Hmm I'm a bit confused. You mentioned that all else being equal, Wharton would open more doors. But you also mentioned that I might do better at Notre Dame as well, if everything was equal. Choosing a school seems confusing.

 
Sil:

All else being equal, Wharton will always open more doors. Places like Silverlake only recruit at Wharton UG for a reason: Wharton has **some of the smartest kids in the world** going to school there. That being said, if you're an average student (e.g. you got into Wharton but are below the median for high school GPA or SAT scores), you might do better at Notre Dame for the simple reason that it's easy being a big fish in a small pond than a small fish in a large pond, so to speak.

The sheer arrogance in claiming that Wharton has "some smartest kinds in the world" is astonishing.

Undergrad physics/mathematics are far more challenging / rigorous than undergrad finance/business/econ. Graduate school (PhD not MBA) level finance/econ is very challenging though.

 
Sil:

Your line of reasoning would make perfect sense if people attended Wharton for only investment banking. That is, however, not the case. Wharton opens many doors that UMich and UVA cannot. PE shops, hedge funds, and other financial services firms that recruit that Wharton do not recruit at UMich and UVA. So, naturally you will have the same or a smaller percentage of the student body at Wharton recruiting for IB. Simply put, students at Wharton recruit less for IB because they have better options.

To be sure, PE shops, hedge funds, and other financial services firms recruit at UMich, UVA, and UIUC. My firm recruits at both those schools and arguably the best and brightest at MSPHW, as well as occasionally from EBs and BBs.

If UMich is in-state, and you're willing to double-major in Engineering, it might be wise to save yourself $200K and go to UMich. You'll wind up in the same spot. Maybe with less prestige (Idunno I still think UIUC is the best school in the country but UMich and Penn are competing for 2nd and 3rd), but certainly with less debt.

 

There probably is no school that is at the level of Wharton other than Harvard that opens more doors for its students in the finance industry. I attend a target school for IB myself but the sheer quality/quantity of OCR done in Wharton is just incomparably better than those of our school. All the BB/EB/HF/MF from all cities (NYC, SF, London, HK) recruit from the school. At the same time, I did see plenty of people at Wharton or CAS ending up with no offers or no-name MM IB offers, so you will definitely have to perform reasonably well there.

 

That's what I'm concerned about. Do you think that the people at Wharton with no offers could have performed better at a lower tier business school like UVA with the same effort, since the competition there is not as intense? The average GPA at Wharton is only a 3.3, so I'm not sure if OCR would compensate for that.

Thanks!

 

I know some kids at Penn.
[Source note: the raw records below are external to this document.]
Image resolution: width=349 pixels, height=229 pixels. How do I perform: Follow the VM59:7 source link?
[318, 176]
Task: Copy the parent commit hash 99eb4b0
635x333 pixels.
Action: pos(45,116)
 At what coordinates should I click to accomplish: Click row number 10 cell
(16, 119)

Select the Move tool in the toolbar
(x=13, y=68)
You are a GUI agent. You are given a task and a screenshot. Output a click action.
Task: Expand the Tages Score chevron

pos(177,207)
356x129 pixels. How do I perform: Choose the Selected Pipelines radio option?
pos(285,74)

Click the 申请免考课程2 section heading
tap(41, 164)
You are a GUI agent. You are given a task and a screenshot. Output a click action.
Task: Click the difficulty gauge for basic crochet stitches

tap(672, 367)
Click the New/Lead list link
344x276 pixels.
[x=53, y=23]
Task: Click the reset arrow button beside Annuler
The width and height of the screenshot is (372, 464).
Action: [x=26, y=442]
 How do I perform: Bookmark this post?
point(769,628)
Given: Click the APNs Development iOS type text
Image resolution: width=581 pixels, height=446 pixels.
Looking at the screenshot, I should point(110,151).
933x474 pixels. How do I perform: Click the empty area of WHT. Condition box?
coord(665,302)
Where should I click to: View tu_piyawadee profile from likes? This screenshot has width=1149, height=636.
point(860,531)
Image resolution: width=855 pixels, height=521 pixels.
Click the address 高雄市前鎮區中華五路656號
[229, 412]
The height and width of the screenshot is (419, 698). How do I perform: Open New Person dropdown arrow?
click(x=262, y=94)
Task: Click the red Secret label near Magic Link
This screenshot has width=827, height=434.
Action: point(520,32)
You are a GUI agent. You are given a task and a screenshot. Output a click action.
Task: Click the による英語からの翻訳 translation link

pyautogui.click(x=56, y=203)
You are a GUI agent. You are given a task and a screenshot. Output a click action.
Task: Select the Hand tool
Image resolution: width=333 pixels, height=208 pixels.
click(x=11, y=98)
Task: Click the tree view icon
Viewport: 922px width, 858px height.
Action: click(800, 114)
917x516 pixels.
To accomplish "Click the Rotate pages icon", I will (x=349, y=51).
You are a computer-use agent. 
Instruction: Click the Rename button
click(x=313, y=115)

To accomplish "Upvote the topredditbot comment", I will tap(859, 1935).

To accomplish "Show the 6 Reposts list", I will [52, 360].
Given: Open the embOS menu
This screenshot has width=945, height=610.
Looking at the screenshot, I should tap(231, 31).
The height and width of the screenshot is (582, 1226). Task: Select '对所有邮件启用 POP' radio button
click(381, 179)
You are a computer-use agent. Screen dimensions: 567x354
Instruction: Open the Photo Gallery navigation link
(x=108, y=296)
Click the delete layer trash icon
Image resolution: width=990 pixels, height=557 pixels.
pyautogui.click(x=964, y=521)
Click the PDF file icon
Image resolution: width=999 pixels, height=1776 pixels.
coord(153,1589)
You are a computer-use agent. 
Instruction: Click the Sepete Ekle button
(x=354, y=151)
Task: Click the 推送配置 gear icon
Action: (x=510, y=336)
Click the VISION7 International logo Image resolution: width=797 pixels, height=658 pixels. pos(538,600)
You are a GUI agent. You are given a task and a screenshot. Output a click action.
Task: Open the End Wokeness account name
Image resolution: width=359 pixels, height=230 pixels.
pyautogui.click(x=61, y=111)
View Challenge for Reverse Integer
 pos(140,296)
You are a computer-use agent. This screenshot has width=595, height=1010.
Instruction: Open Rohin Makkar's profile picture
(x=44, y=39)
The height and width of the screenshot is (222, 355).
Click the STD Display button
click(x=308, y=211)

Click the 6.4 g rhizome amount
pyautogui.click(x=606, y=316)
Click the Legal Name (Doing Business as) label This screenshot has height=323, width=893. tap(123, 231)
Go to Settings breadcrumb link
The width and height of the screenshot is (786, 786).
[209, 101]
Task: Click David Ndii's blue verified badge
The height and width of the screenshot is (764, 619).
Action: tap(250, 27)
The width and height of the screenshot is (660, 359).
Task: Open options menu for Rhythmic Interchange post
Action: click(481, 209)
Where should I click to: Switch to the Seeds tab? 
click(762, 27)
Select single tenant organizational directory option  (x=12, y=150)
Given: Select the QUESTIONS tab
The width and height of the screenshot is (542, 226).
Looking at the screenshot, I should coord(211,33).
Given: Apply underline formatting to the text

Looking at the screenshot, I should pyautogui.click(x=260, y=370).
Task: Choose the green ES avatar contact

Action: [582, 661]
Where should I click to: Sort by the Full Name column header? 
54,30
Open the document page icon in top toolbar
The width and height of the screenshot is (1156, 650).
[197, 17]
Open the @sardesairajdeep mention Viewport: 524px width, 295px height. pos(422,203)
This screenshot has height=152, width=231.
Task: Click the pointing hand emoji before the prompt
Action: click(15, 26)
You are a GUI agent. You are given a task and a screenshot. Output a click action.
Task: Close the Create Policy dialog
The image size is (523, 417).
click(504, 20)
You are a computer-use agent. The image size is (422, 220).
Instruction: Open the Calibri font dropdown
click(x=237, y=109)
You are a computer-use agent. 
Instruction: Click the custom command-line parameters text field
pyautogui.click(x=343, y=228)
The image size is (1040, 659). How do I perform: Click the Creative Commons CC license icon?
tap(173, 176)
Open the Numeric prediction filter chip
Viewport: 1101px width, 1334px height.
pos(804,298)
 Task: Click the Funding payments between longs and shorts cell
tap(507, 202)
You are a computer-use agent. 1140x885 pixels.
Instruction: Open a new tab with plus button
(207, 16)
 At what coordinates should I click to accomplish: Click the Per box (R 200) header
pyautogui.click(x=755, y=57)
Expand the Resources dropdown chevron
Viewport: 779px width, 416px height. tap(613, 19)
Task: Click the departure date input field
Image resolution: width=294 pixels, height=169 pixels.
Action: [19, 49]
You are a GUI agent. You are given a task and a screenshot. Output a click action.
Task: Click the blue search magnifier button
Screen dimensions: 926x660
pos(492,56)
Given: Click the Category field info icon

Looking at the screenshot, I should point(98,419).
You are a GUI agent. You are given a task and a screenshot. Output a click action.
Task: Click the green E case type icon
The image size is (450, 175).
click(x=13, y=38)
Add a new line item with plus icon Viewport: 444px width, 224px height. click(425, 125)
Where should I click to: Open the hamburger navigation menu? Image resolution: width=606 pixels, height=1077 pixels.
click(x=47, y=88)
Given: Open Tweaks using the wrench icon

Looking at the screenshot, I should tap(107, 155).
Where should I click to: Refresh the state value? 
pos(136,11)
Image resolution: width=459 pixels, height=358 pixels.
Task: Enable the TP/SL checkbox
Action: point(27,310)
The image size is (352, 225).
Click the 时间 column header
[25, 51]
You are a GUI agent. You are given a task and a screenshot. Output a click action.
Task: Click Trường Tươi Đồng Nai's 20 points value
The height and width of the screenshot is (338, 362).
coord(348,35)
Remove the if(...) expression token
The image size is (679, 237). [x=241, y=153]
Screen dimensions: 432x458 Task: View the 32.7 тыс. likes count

The GPA is only low because of Wharton's curve-based grading system. The top 20-30% in any class get an A, the next 20-30% get a B, etc. This means that if 30% of the class gets a 100% in a class, a kid who gets 99% will get a B even though he worked almost as hard. You can imagine how the incredible caliber of Wharton students combined with this grading system results in heavy grade deflation.

That said, it doesn't matter in the long run. A Wharton 3.3 all else equal will get far more opportunities than a 4.0 at any other undergrad b-school.

 

You recruit prior to performance coming into play. Having seen it firsthand from within a BB, success in recruiting is totally dependent on: 1) showing up to events and making an actual positive impression
2) the engagement of the recruiting team 3) the engagement of alums within the bank willing to introduce you to their colleagues 4) understanding the process and knowing how to approach it.

 

OP, you would be OK at Mendoza or Wharton if you can get in. All else being equal, I'd go to Wharton. Anecdotally, if you wanted to do IBD and had the grades, you can certainly do it. There are just kids that go straight to PE, HFs, top consulting (MBB) and an increasingly focus on entrepreneurship / start-ups. I don't know the stats for % of kids that go into all of those separate funnels, but it's likely on par or the highest in the country. It's not a function of it being "Wharton is the best", but you'd be hard-pressed to find a better situation given proximity to NYC, highly pre-professional undergrads, strong alumni network (others have it too), opportunities at "top jobs" as previously discussed. I also think there is a much higher % of people @ Mendoza that work in Chicago so if you have a bias towards SF / NYC, it's much easier to do recruiting / take trips on an hour train ride.

 

Because it's highly ranked and a lot of companies recruit on campus.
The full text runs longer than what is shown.